Directions: Show every line in the entries below that contains the word "height".

Record list:
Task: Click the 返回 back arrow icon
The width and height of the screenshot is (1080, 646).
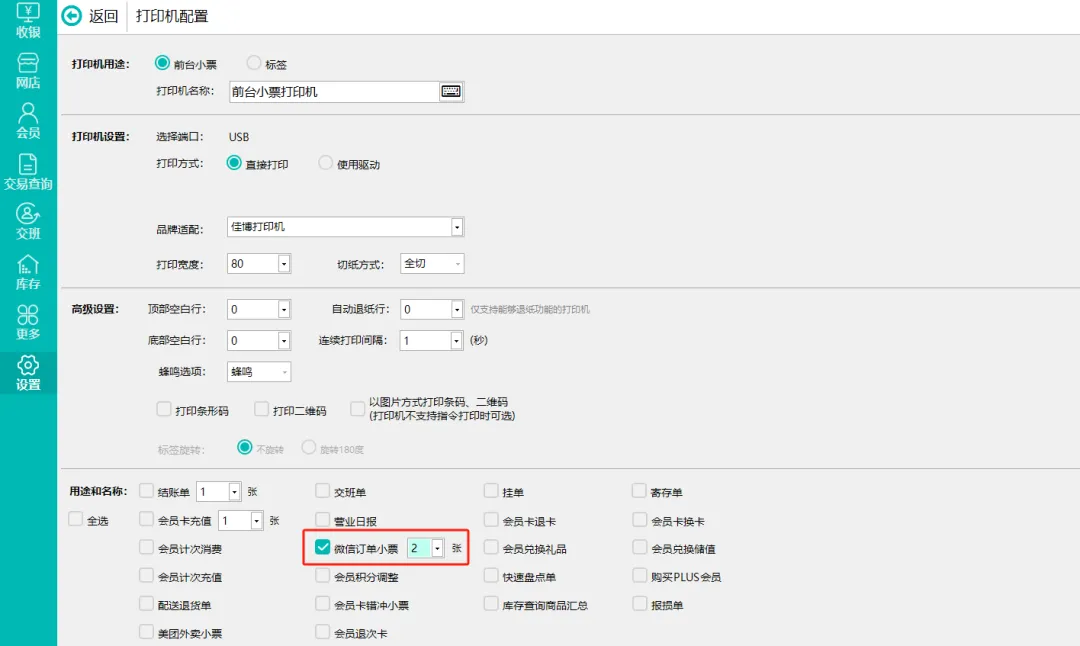Action: tap(72, 16)
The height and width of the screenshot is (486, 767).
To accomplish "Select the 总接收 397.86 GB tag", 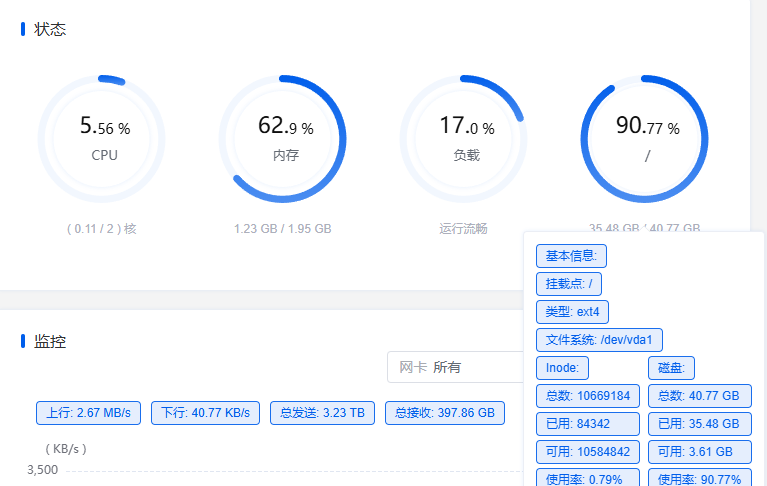I will pos(444,413).
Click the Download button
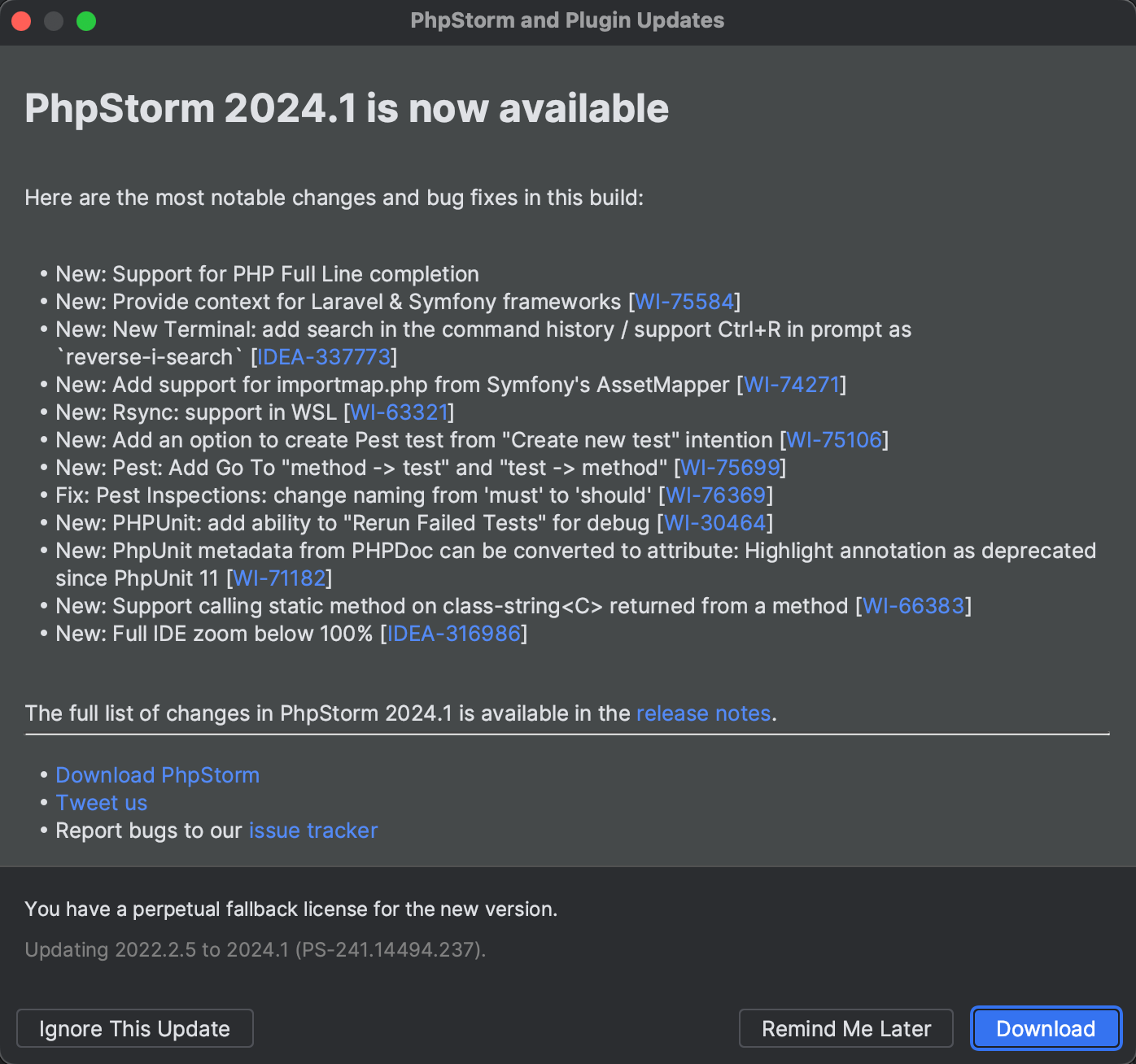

Task result:
The width and height of the screenshot is (1080, 646).
The height and width of the screenshot is (486, 767).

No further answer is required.